Buon 2014! Oggi riprendo il blog inserendovi la recensione di un libro. Negli ultimi mesi ho scoperto Isabelle Allende, e devo dire che questa scrittrice è davvero unica nel suo genere. Sa dare una forte intensità emotiva facendo vivere al lettore tutto lo splendore del racconto. Non usa un linguaggio complesso, il bello di Isabelle Allende sta proprio nella sua semplicità. Sebbene questa scrittrice sia molto prolissa e descrive minuziosamente ciò che svolgono i protagonisti, nonché l’ambiente che li circonda. Infatti, a volte il racconto può sembrare un po’ monotono e pesante per il continuo ripetere del quotidiano dei protagonisti. Ma la monotonia è spezzata con la novità, che fa leggere il libro tutto d’un fiato emozionandosi. I colpi di scena sono davvero delle novità che fanno alzare tantissimo la curiosità del lettore, non sono mai banali e buttati a caso. Isabelle Allende è una scrittrice molto intensa, è bravissima ad inserire elementi storici descrivendo bene le epoche insieme ad usi, costumi, elementi folkloristici e via di seguito.

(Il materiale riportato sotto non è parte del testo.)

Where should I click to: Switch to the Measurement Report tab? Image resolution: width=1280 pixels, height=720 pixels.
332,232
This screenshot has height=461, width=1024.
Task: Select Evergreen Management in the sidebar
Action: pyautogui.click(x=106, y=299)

Il libro di cui voglio parlarvi oggi è “Il quaderno di Maya” scritto dalla Allende nel 2011. È un racconto forte di una ragazza diciannovenne, tale Maya Vidal, che racconta in prima persona in forma di diario la sua storia. Sebbene Maya al momento in cui scrive si trovi in Cile, in particolare nell’isola di Chiloè ospite di un amico della nonna, la sua vita si svolge tra San Francisco e Las Vegas. Dicevo prima che è un racconto forte perché si parla della tossicodipendenza in primis, ma anche dell’abbandono infantile, di genitori assenti, di sbagli. La ragazza è nata da un incontro causale tra il padre aviatore e la madre hostess, infatti quest’ultima l’abbandona quando era ancora neonata, lasciandola tra le braccia del nonno paterno. Maya sentirà sempre questo abbandono, sentendosi frutto di uno sbaglio e arrabbiandosi con i suoi genitori per questo grosso errore. Sebbene i nonni suppliscono quasi in pieno l’assenza dei genitori, non riescono ad aiutarla. Purtroppo per Maya le cose non sono rose e fiori e la sua vita ha una svolta quando muore proprio il nonno. Per Maya, la morte del nonno, rappresenta un momento catastrofico, perché va via la persona che per lei era un’ancora di salvataggio nel mondo in tempesta in cui vive. Da questo momento in poi il baratro: sesso, droga, vagabondaggio …  la vita di Maya non ha più alcuna regolarità fino a quando non finirà in guai seri. Ma la nonna di Maya ha sempre un asso nella manica. È una donna risoluta che ha saputo sopravvivere e scappare dal regime di Pinochet, è riuscita a rifarsi una vita negli Stati Uniti.

Il racconto in molti punti potrebbe richiamare “Noi, i ragazzi dello zoo di Berlino” per quanto riguarda la parte della tossicodipendenza, ma non è così perché sono inseriti momenti molto più crudi e anche un po’ romanzati. Mi è piaciuto molto la descrizione dello spaccato sociale del mondo buio e cupo di Maya, di come si sia lasciata andare alle amicizie sbagliate, alla droga. Questo racconto fa riflettere molto, non fa però provare pena per questa ragazza come si potrebbe pensare inizialmente ma fa provare rabbia. Ci si arrabbia con i genitori di Maya, ci si dispiace per la morte del nonno, ci si arrabbia con le “amiche” di Maya. Fa riflettere e pensare come possa fare una nonna a crescere un’adolescente problematica come Maya, come si riesce a sopportare il peso dell’irresponsabilità di un figlio. Si parla di responsabilità e di irresponsabilità, fatto con molta maestria e semplicità.